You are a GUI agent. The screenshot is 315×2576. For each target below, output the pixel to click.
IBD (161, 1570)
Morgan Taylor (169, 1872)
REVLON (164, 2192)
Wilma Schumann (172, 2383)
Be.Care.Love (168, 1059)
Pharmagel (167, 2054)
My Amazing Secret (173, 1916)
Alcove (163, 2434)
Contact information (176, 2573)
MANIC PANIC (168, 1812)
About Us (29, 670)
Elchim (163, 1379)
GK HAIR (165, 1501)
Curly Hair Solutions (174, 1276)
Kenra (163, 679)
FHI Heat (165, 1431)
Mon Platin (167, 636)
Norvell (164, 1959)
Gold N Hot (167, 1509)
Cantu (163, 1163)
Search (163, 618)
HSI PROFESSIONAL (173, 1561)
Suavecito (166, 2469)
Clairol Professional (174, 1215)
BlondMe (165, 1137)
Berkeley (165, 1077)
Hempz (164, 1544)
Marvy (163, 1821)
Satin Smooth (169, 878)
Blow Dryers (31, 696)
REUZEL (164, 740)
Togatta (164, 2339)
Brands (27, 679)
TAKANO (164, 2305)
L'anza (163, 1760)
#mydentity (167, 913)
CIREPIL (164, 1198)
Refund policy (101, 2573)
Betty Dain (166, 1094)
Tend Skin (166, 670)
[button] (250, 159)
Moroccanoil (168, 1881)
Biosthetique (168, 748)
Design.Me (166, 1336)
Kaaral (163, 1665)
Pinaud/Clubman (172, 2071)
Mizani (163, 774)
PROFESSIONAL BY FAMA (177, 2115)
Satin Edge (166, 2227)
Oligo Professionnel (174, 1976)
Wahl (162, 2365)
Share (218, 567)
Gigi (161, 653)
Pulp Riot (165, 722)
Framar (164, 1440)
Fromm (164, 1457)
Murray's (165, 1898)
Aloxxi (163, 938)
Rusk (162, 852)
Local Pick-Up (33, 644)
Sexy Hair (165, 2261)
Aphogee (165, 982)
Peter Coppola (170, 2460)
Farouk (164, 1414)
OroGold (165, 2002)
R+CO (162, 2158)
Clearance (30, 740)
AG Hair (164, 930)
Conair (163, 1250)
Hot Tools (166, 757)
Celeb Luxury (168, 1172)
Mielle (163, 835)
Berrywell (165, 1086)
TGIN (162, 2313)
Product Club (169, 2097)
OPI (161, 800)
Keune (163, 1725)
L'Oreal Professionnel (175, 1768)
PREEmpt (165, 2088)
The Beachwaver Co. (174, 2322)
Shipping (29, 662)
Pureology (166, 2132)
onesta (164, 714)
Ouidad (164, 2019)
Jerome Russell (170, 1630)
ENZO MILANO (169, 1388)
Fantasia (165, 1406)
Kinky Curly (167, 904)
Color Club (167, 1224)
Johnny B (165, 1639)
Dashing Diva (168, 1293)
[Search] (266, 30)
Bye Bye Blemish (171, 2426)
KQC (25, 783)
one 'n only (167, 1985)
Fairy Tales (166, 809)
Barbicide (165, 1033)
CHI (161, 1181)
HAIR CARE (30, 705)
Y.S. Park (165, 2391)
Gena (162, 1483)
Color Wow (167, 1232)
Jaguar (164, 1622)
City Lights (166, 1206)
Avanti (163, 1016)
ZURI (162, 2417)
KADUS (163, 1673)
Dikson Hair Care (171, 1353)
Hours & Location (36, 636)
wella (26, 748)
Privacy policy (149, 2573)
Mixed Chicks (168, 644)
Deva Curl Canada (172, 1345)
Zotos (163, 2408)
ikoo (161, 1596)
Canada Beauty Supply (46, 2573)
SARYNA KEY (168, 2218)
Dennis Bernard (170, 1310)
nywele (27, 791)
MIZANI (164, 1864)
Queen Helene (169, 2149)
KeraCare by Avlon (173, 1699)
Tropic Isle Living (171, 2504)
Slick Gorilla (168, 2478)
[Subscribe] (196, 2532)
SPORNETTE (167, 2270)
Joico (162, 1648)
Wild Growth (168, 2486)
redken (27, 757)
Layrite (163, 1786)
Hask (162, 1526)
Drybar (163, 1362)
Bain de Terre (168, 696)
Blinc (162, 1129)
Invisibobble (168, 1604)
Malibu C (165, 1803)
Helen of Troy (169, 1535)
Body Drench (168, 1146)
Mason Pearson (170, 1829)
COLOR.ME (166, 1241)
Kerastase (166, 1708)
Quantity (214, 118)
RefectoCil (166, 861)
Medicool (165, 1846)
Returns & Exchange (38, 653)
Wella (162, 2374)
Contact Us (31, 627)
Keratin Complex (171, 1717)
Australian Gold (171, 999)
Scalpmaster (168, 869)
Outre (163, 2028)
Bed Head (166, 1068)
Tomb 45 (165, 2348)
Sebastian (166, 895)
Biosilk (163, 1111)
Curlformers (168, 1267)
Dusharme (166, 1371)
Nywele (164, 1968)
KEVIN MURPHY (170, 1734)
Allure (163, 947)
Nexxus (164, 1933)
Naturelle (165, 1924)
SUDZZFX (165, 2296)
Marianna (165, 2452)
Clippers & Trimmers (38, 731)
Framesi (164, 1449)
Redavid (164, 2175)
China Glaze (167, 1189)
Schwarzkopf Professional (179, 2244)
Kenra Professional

◇ ◇ ◇ ◇

### [The task]
List all lines from the entries that include the word "Canada".

### [Solution to this task]
Deva Curl Canada (172, 1345)
Canada Beauty Supply (46, 2573)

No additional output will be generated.